The Esther Honey Foundation has provided free veterinary services for more than 20 years, with their focus and resources mostly targeted towards containing the cat and dog population.
However, with only one surgery, a limited number of veterinarians and vet nurses, as well as limited financial resources, the huge demand for their services has been an extremely heavy load to bear.
A spokesperson for the organisations says now that Te Are Manu Veterinary Clinic has been set up on Rarotonga, it will not only share the load, but will work collaboratively regarding veterinary resources.

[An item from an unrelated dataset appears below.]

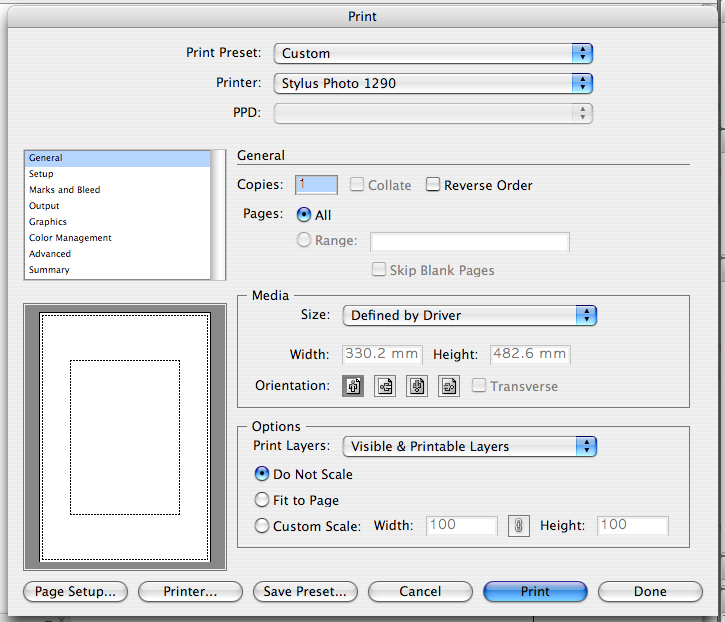Select the Fit to Page radio button

coord(262,500)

“The Cook Islands SPCA will continue to focus on its core aims and objectives, these being; to promote the protection and proper care of animals, initiate educational and awareness programmes, make submissions to government on animal welfare legislation, and seek to establish ongoing affiliations with other animal welfare organisations,” the spokesperson says.
“However without the provision of veterinary services from both Te Are Manu and the Esther Honey Foundation, the SPCA’s initiatives could not be achieved.”
Meanwhile, the results of the SPCA’s recent dog population survey on Rarotonga, and an assessment of the number of dogs on the island still capable of breeding, are almost complete.
The survey results will form the basis of an island-wide dog de-sexing campaign to be funded by the SPCA.
“The representatives of the three groups who attended the meeting agreed that the ultimate success of the campaign - on-going management of the dog and cat populations as well as the ability to achieve the best possible level of care for all animals, will depend on each organisation working together towards a common goal,” the spokesperson said.
“Anyone wanting to help out and become involved in any of these organisations will be more than welcome.